1. Dockerfile
Dockerfile Breakdown: Headless RAG Pipeline with OCR and Cron
This Dockerfile sets up a scheduled document processing pipeline using Python 3.10, Tesseract for OCR, and cron for scheduled jobs. It is optimized to run uploader.py nightly, processing documents from a ./docs folder.
1. Base Image
FROM python:3.10-slim
-
Uses a minimal, official Python 3.10 image.
-
Reduces image size and attack surface.
2. Environment Configuration
ENV PYTHONDONTWRITEBYTECODE=1 \
PYTHONUNBUFFERED=1 \
TZ=America/New_York
-
PYTHONDONTWRITEBYTECODE=1: prevents writing .pyc files.
-
PYTHONUNBUFFERED=1: ensures output is logged in real time.
-
TZ=America/New_York: sets the correct timezone for scheduling tasks.
3. Working Directory
WORKDIR /app
- All operations are conducted in /app inside the container.
You can inspect it with:
docker exec -it <container_id_or_name> sh
cd /app
4. Install System Dependencies
RUN apt-get update && apt-get install -y \
build-essential \
poppler-utils \
tesseract-ocr \
ocrmypdf \
cron \
curl \
tzdata \
&& rm -rf /var/lib/apt/lists/*
-
build-essential: required to build Python packages.
-
poppler-utils: extracts content from PDF files.
-
tesseract-ocr and ocrmypdf: support OCR on image-based or scanned PDFs.
-
cron: runs scheduled jobs.
-
curl: useful for network-based operations.
-
tzdata: sets timezone correctly.
5. Install Python Dependencies
COPY requirements.txt .
RUN pip install --no-cache-dir -r requirements.txt
-
Installs Python packages listed in requirements.txt.
-
--no-cache-dir avoids unnecessary cache layers.

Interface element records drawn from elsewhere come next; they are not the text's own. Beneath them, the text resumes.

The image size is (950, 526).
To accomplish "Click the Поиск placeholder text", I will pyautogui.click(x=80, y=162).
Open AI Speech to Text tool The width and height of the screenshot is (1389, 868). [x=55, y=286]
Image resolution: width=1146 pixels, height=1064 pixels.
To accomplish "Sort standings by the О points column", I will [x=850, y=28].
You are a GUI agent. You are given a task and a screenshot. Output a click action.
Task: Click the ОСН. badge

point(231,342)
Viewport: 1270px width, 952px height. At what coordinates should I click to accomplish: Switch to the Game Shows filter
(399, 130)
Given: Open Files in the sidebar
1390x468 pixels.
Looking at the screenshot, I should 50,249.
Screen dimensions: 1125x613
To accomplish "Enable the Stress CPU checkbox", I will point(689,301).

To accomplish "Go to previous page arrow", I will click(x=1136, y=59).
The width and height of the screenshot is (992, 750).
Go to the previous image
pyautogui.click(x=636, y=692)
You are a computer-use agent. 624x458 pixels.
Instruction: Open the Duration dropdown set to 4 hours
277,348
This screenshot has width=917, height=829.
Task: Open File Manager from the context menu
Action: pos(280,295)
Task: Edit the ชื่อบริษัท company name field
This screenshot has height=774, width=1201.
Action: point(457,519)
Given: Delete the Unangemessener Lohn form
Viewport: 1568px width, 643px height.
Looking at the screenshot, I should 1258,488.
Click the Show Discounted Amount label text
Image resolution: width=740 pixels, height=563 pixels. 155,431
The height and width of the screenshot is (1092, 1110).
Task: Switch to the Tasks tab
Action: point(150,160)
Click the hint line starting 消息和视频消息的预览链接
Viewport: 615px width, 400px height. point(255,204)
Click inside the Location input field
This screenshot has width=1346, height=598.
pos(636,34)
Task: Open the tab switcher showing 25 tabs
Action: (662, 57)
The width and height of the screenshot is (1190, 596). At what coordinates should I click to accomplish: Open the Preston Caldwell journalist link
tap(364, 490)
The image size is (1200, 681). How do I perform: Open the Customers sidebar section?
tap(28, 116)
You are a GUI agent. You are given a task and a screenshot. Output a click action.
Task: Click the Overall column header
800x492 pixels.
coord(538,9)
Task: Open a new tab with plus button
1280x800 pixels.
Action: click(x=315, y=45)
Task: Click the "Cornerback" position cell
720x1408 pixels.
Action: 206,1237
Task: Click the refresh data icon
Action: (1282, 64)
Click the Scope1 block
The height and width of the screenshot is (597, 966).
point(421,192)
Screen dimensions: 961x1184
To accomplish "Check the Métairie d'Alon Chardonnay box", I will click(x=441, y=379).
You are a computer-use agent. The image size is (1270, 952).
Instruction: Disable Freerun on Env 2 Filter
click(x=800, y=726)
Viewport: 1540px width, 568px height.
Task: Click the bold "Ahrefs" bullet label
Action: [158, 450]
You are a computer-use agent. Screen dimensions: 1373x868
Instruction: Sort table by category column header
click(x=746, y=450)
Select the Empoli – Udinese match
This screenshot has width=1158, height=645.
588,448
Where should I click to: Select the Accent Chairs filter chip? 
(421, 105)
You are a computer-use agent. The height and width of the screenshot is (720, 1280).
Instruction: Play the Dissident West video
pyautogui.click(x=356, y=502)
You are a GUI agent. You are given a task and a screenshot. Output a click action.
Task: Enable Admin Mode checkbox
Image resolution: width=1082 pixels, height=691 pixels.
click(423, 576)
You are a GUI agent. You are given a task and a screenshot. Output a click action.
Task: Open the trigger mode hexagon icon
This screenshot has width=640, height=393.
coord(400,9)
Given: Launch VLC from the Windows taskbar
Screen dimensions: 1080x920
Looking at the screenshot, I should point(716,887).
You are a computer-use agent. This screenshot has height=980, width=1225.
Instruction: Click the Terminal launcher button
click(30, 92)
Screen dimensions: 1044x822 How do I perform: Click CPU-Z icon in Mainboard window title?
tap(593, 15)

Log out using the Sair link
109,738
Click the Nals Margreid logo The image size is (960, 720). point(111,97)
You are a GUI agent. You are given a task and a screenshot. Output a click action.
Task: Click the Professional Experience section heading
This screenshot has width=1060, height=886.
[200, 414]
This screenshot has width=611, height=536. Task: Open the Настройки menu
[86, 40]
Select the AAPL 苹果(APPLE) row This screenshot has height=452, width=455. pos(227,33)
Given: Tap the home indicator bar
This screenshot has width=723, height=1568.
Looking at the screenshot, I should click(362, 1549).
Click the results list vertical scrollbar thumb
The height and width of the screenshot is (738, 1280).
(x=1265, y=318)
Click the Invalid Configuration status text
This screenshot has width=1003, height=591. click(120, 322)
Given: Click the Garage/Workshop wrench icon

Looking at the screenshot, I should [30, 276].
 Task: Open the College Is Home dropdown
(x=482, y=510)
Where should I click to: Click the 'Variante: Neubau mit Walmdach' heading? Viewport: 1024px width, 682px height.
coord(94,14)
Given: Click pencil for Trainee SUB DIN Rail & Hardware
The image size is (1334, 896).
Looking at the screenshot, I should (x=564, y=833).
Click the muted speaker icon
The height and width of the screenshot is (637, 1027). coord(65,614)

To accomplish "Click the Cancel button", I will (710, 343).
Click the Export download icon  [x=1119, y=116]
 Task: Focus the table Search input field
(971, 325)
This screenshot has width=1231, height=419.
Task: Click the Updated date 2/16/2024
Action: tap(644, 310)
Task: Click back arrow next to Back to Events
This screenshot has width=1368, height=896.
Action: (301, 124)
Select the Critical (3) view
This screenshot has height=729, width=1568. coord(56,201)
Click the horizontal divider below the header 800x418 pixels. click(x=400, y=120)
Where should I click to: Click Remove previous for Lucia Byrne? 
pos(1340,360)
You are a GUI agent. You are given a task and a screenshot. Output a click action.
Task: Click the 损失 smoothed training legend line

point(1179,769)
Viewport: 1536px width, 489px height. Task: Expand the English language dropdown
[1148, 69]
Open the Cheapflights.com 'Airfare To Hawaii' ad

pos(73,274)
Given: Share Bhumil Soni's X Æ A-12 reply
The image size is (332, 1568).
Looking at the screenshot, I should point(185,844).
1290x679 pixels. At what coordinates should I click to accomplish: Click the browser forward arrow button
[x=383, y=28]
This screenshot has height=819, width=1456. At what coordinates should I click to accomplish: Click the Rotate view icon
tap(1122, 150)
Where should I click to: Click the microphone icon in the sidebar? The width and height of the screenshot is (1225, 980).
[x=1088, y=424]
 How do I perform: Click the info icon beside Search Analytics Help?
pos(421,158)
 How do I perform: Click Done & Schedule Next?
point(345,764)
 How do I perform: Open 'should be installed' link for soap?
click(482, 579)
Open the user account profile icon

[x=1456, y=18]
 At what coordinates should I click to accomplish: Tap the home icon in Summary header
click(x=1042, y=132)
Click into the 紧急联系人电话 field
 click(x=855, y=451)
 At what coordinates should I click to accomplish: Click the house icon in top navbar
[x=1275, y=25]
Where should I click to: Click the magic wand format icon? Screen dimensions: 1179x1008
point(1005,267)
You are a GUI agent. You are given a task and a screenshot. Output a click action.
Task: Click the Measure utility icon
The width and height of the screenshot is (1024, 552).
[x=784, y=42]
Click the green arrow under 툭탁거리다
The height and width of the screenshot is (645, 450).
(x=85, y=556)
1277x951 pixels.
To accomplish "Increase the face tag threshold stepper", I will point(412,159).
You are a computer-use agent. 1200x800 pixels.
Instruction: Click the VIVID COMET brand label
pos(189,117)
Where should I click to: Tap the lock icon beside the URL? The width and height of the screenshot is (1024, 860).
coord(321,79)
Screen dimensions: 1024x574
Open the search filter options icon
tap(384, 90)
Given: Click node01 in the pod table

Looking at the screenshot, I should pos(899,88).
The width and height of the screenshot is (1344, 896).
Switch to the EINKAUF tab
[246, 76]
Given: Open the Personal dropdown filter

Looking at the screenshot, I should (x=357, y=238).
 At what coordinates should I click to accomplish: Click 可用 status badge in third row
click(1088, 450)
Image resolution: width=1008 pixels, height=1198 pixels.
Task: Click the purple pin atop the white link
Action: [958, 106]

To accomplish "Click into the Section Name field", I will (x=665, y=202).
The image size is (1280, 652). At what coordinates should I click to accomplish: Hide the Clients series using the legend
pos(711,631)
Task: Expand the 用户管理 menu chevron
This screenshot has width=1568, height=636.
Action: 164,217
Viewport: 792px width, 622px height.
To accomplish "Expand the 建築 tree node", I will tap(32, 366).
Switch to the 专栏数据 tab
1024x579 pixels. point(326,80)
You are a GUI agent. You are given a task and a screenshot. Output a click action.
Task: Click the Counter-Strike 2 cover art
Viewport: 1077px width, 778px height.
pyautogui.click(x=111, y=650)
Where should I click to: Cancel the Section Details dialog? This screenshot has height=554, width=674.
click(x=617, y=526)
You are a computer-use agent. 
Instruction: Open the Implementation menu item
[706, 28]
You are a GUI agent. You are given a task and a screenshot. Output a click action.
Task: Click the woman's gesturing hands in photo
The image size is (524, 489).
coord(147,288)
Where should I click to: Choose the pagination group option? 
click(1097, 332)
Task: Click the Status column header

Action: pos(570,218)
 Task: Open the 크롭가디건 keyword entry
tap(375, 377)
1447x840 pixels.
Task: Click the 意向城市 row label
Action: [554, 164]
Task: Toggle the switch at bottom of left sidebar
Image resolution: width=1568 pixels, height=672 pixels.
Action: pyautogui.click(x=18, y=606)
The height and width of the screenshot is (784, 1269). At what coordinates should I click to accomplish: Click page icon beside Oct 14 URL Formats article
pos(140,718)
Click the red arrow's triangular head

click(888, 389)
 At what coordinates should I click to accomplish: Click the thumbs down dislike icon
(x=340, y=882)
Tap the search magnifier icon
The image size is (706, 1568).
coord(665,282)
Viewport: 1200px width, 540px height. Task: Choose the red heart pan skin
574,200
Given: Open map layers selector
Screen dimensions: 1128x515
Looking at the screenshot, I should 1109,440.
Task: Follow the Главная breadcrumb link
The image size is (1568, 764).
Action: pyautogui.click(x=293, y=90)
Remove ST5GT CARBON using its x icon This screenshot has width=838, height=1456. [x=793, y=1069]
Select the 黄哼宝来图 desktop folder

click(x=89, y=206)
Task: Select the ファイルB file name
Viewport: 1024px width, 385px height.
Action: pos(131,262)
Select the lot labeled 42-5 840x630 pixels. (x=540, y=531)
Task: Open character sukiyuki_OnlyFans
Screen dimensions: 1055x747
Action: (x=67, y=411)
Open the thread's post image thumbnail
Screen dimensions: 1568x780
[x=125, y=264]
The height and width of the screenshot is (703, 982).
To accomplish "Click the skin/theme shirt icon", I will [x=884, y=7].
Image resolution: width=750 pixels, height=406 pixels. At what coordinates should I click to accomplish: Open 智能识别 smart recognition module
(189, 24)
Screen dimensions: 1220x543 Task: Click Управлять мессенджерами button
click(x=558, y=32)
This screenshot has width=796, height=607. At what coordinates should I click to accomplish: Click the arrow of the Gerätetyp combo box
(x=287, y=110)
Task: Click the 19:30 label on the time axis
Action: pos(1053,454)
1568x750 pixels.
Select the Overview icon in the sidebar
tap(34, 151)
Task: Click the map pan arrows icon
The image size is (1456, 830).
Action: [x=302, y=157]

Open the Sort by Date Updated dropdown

6. Copy Application Source
COPY . .
- Copies all application code into the container under /app.
7. Configure Crontab
COPY crontab.txt /etc/cron.d/uploader-cron
RUN chmod 0644 /etc/cron.d/uploader-cron && \
crontab /etc/cron.d/uploader-cron
-
Adds a cron schedule (typically for uploader.py) from crontab.txt.
-
Registers it into the system crontab.
Example of crontab.txt:
0 2 * * * root python /app/uploader.py >> /app/logs/cron.log 2>&1
8. Start Cron in Foreground
CMD ["cron", "-f"]
- Keeps the container alive by running cron in the foreground.